Whilst there is no increased risk from display screen equipment (DSE) work for those working at home temporarily, with employees continuing to work from home on a long-term basis during the pandemic, the risks associated with using display screen equipment (DSE), including desktop computers, laptops and tablets, must be controlled where workers regularly use DSE as a significant part of their normal work (daily, for continuous periods of an hour or more).

Some workers may experience fatigue, eye strain, upper limb problems and backache from overuse or improper use of DSE. These problems can also be experienced from poorly designed workstations or work environments.

Employees may complete their own workstation assessments at home to assess these risks.

The Health and Safety Executive’s (HSE’s) practical workstation checklist (PDF) may assist staff with carrying out their own workstation assessment.

The HSE list some simple steps people can take to reduce the risks from display screen work:

  • breaking up long spells of DSE work with rest breaks (at least 5 minutes every hour) or changes in activity
  • avoiding awkward, static postures by regularly changing position
  • getting up and moving or doing stretching exercises
  • avoiding eye fatigue by changing focus or blinking from time to time

The HSE advises that when analysing the completed DSE checklists, it may be useful for assessors to consider the following:

  • deal with the biggest problems first;
  • investigate all reports of aches and pains from users;
  • try to identify the causes of risk by looking at all potential causes.
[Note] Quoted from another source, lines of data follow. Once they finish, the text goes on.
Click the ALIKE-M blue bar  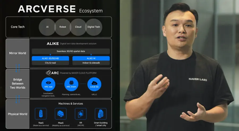(x=91, y=58)
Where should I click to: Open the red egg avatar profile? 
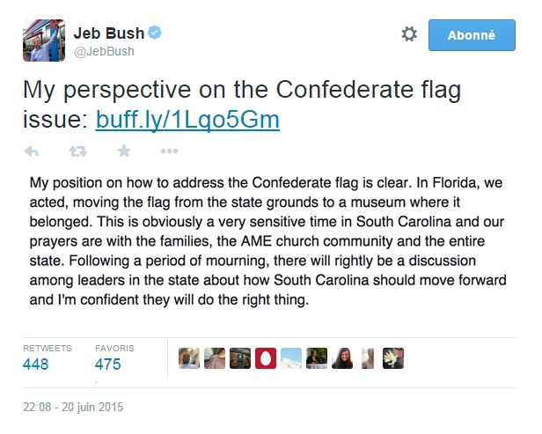click(x=265, y=357)
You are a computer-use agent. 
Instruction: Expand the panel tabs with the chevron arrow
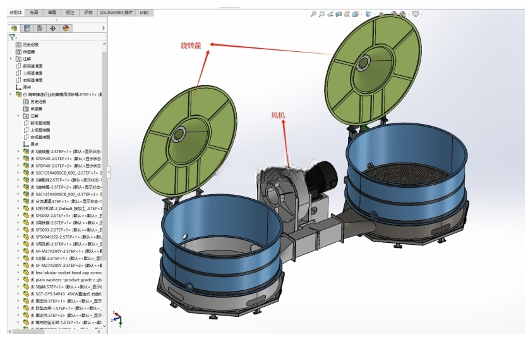[104, 28]
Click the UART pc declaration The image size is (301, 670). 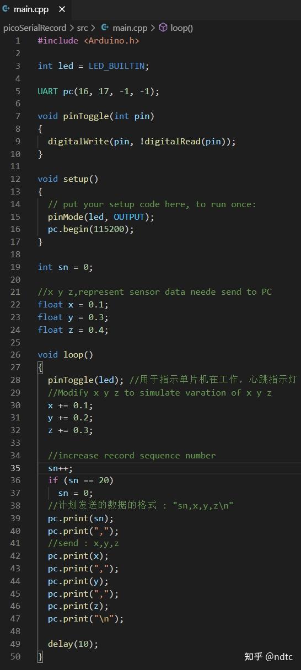tap(99, 91)
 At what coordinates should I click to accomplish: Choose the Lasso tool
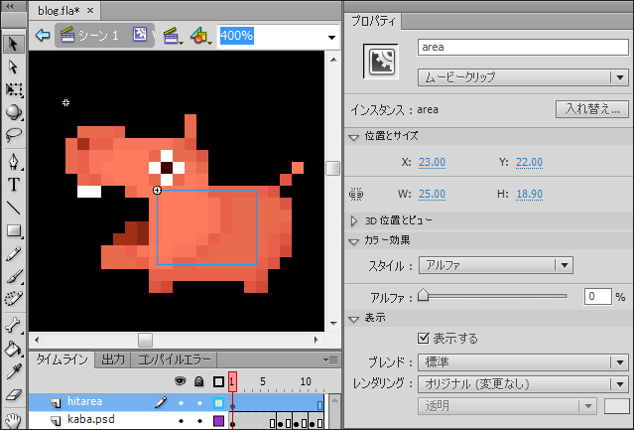click(x=14, y=135)
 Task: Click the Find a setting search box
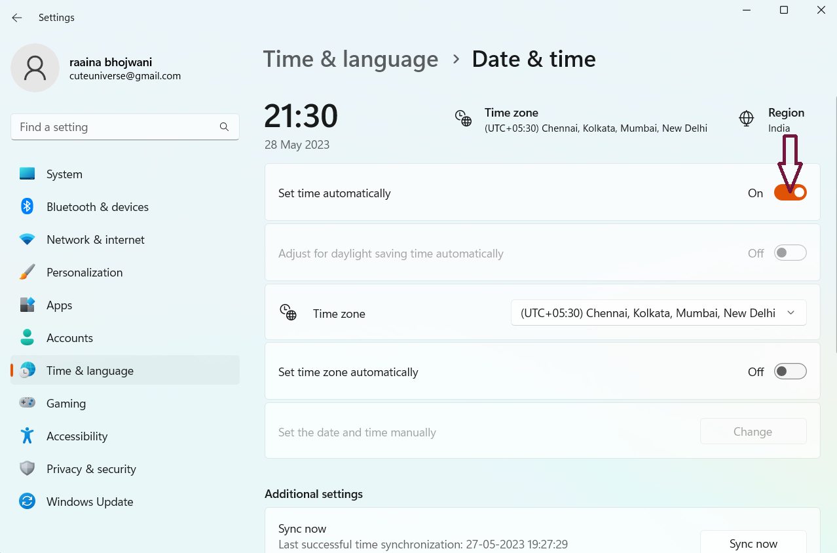click(118, 127)
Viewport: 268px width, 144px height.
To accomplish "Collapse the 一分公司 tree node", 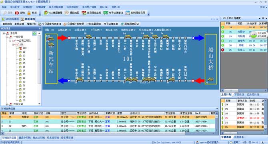I will point(7,37).
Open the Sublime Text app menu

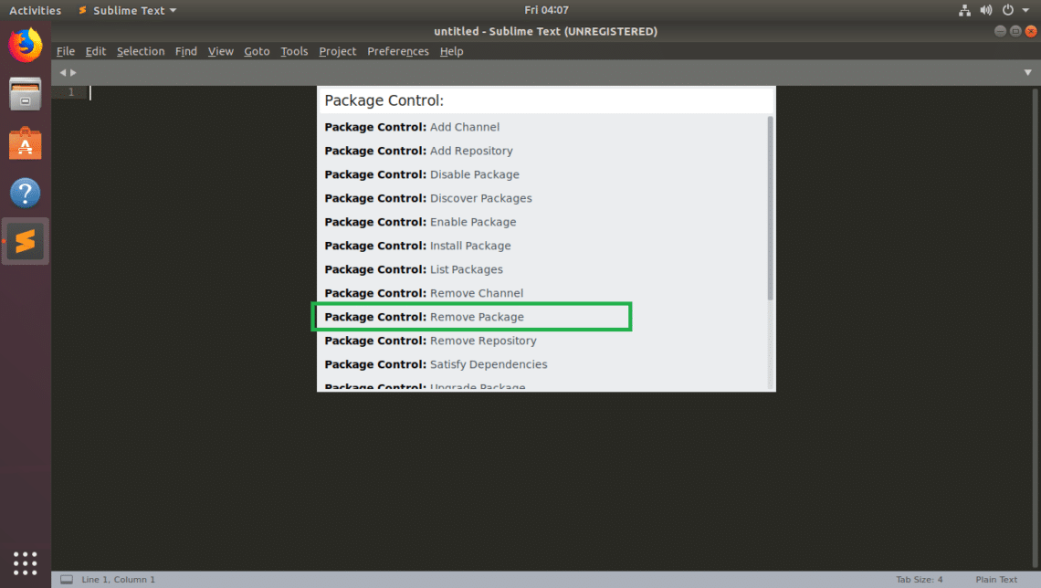[x=127, y=11]
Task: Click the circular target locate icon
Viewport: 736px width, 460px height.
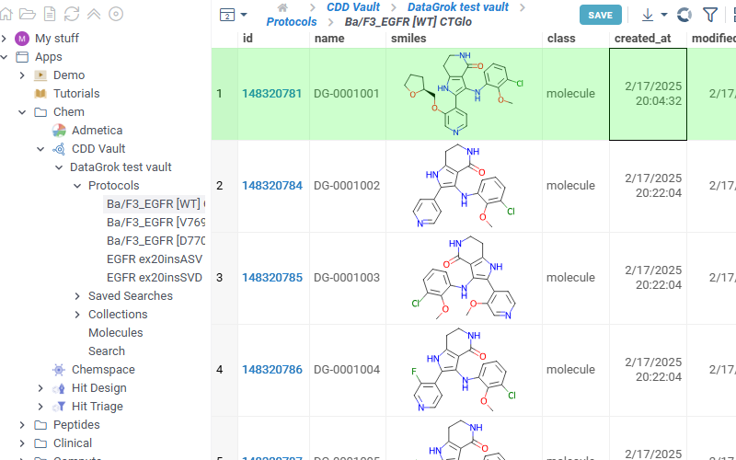Action: point(116,14)
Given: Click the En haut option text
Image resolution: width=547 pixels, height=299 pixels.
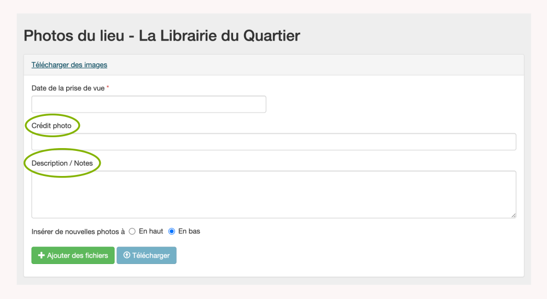Looking at the screenshot, I should tap(151, 231).
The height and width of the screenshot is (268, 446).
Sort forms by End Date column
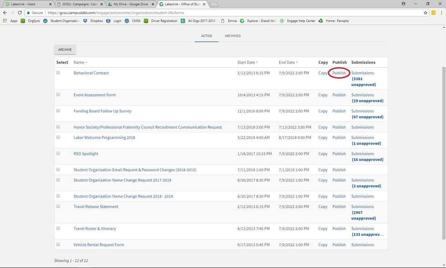288,62
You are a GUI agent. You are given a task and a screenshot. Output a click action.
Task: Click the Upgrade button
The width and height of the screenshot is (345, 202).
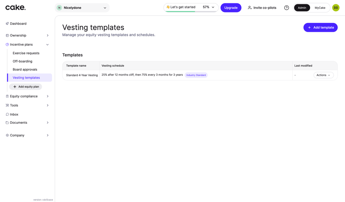point(231,8)
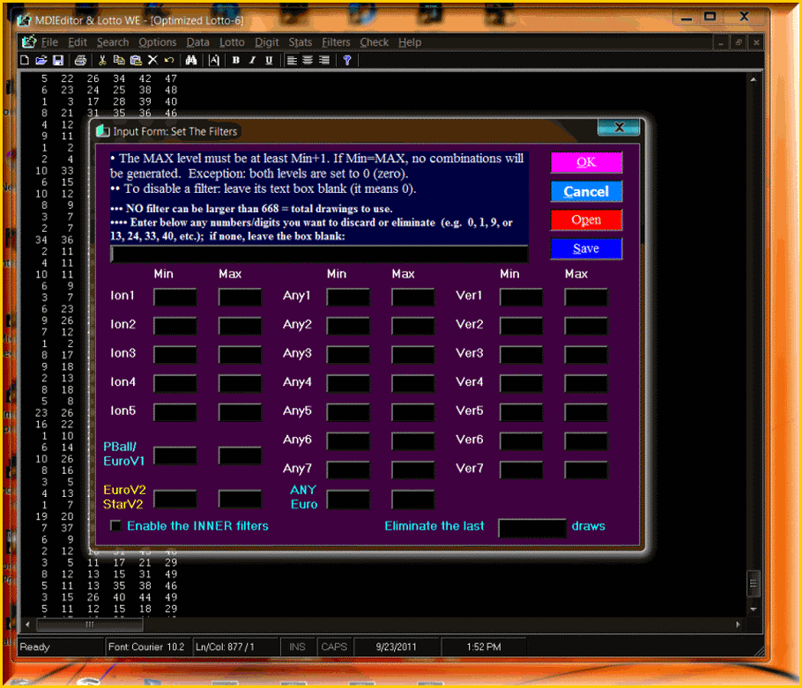Viewport: 802px width, 688px height.
Task: Click the Any7 Max input box
Action: point(412,470)
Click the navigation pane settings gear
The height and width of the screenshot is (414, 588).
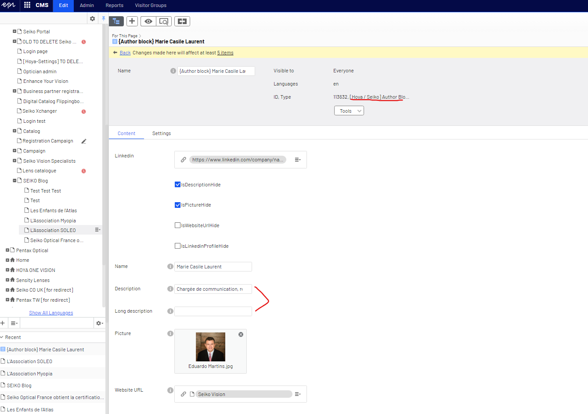click(x=92, y=18)
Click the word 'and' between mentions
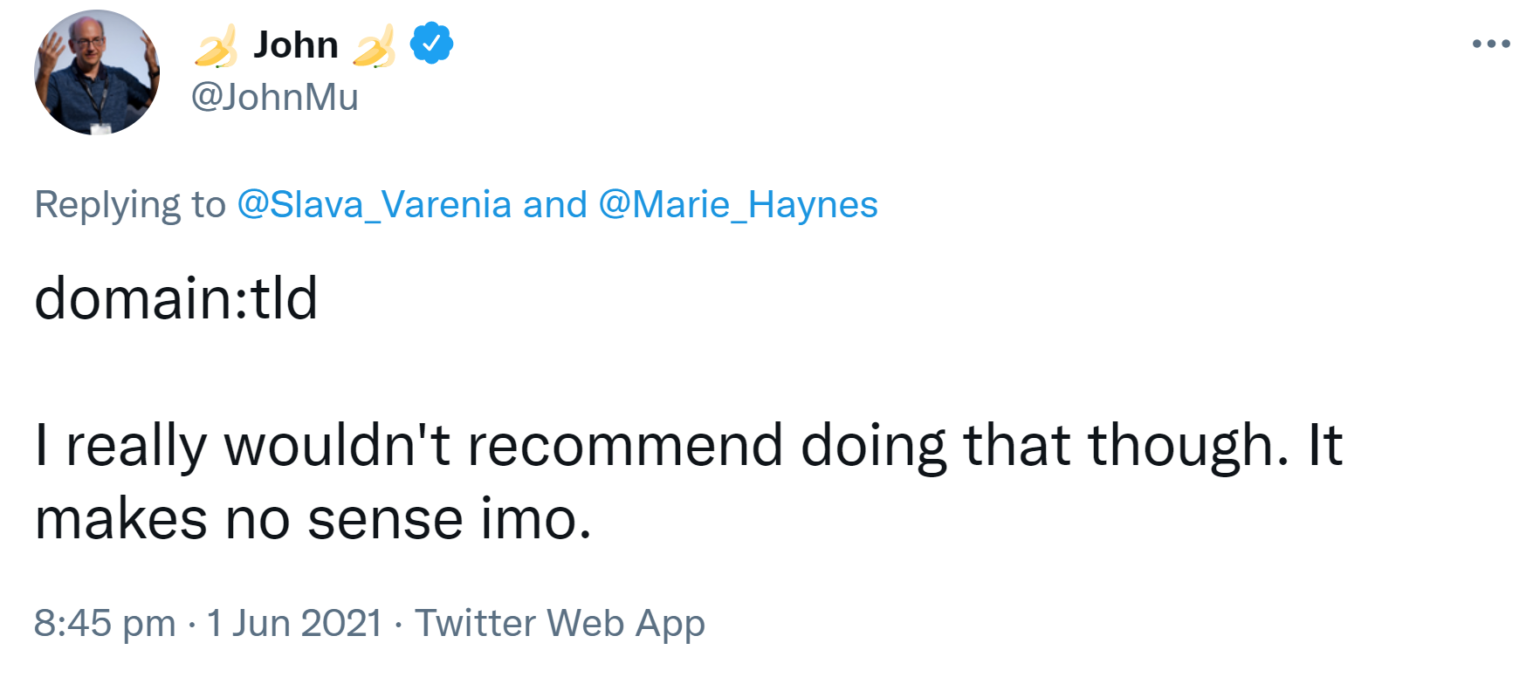This screenshot has height=684, width=1533. click(554, 205)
For example poor posture may be due to bad seating, or sitting awkwardly to avoid glare on the screen, or leaning forward to use the keyboard because the chair arm rests prevent it from being close enough to the workstation, or a poorly positioned mouse;
  • remember to assess all the risks – look at things like task demands and changes in activity, as well as the physical aspects of the workstation;
  • take account of individuals’ special needs, such as users with a disability.

As any period of temporary home working extends, employers should have regular discussions with workers to assess whether additional steps are needed, for example where they report:

  • aches, pains or discomfort related to their temporary DSE arrangements
  • adverse effects of working in isolation, on remote IT systems
  • working longer hours without adequate rest and recovery breaks

Additionally, a question we are sometimes asked by members on the health and safety advice line is the extent to which employers are responsible for providing equipment for homeworking.  There is no general legal obligation on employers to provide the equipment necessary for homeworking; although from a practical standpoint employers should ensure that employees have suitable IT and equipment to enable remote working (employees may use their own equipment, if this is suitable). Some employers may choose to provide a fixed sum budget to employees to buy or reimburse the purchase of necessary work equipment for working at home, so long as receipts are provided.

Where equipment is specifically needed to address health and safety concerns, employers are liable to fund the cost of that equipment.

Disabled employees may be entitled to auxiliary aids as a reasonable adjustment under the Equality Act 2010. If such an aid is reasonably needed, the employer needs to make sure it is provided to the individual when working from home and must meet the reasonable costs of this. The Government Access to Work scheme can help pay for support, including equipment for the workplace, that employees may need because of a disability or long term health condition.